Record set
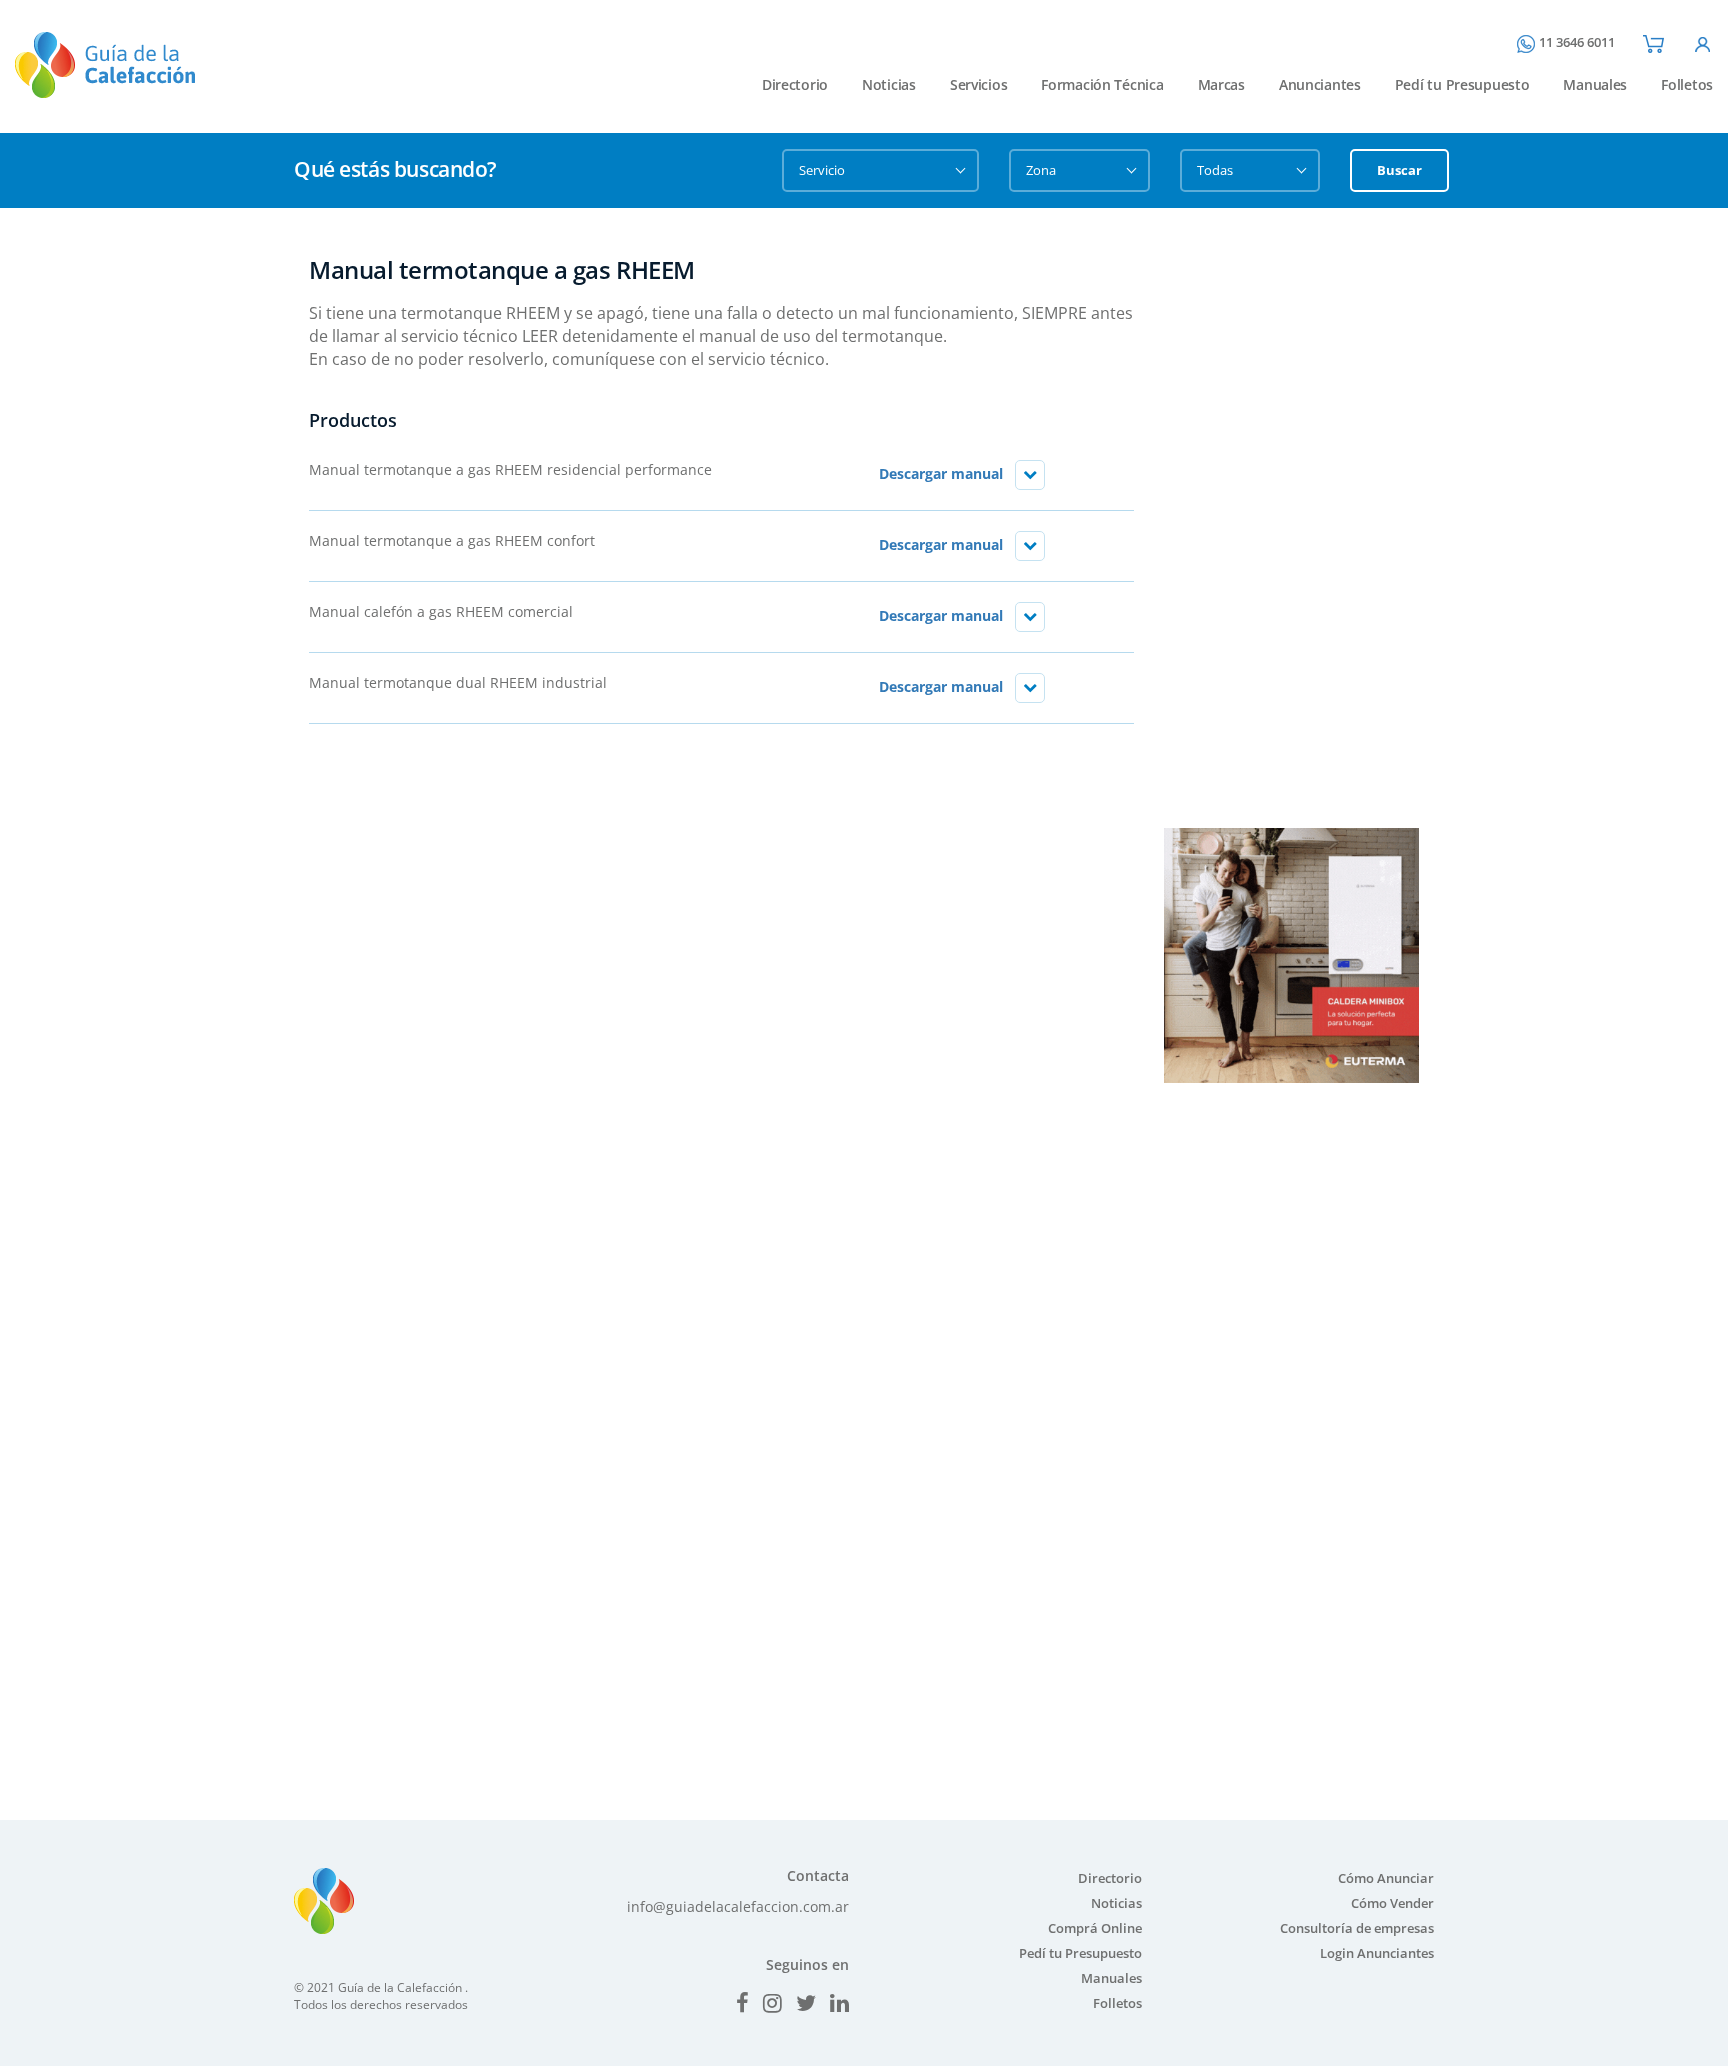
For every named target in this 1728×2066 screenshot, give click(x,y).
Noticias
* * *
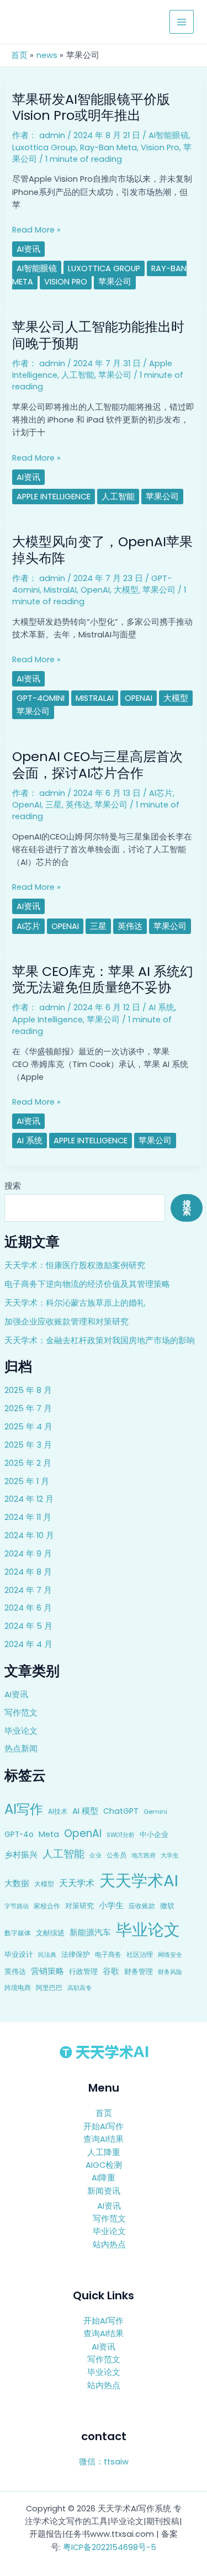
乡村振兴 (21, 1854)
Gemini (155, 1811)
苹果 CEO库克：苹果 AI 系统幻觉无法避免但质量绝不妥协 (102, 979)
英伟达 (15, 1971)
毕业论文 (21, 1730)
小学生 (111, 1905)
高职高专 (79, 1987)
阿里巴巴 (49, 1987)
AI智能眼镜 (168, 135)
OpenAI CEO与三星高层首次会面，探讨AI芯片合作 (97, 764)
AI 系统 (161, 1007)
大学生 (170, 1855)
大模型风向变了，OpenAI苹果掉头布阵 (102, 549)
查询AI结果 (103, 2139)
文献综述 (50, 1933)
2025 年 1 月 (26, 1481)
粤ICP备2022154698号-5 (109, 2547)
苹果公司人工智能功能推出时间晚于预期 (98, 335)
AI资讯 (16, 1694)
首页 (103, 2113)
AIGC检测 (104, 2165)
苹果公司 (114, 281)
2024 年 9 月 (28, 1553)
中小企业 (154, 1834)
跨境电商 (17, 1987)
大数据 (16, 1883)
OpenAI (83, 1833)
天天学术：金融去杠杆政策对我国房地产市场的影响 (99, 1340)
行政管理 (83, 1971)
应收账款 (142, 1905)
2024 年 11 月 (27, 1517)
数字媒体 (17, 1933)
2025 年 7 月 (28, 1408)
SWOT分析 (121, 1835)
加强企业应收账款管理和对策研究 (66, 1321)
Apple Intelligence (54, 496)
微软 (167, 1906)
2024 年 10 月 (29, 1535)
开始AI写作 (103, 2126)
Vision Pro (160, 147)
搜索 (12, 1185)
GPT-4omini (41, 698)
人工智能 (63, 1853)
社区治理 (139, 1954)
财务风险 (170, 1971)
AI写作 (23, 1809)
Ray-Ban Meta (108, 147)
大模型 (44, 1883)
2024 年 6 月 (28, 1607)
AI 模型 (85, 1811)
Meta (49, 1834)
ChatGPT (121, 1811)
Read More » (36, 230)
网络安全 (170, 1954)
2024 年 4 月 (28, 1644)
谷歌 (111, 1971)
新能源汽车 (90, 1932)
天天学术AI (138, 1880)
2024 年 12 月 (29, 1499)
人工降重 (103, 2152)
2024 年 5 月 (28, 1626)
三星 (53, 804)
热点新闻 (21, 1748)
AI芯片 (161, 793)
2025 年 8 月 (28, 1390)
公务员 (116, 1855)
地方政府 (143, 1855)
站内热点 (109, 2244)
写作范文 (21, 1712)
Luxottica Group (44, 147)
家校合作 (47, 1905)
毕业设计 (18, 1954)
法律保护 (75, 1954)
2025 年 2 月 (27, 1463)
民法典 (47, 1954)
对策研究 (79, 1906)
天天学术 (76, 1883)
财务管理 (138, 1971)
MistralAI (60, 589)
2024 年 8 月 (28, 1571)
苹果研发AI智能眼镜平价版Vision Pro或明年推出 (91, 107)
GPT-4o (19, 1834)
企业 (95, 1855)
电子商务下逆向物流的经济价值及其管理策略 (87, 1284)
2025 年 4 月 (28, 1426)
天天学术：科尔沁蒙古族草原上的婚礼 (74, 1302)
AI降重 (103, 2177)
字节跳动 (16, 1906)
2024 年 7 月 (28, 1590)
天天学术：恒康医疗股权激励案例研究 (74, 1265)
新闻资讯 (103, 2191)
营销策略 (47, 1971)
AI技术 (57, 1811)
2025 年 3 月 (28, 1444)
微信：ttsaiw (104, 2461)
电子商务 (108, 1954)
--
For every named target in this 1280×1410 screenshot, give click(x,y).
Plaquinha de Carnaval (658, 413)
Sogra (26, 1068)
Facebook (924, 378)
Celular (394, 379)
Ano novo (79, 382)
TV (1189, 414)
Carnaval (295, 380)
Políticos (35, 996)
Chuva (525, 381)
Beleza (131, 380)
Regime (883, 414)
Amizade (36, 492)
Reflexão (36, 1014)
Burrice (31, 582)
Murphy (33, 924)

Task goal
Please go through the listing and return each line that has "named" in it.

Exercise solution
For every named target in this 1728×2066 screenshot, give click(x,y).
For every named target in this 1280×1410 screenshot, give click(x,y).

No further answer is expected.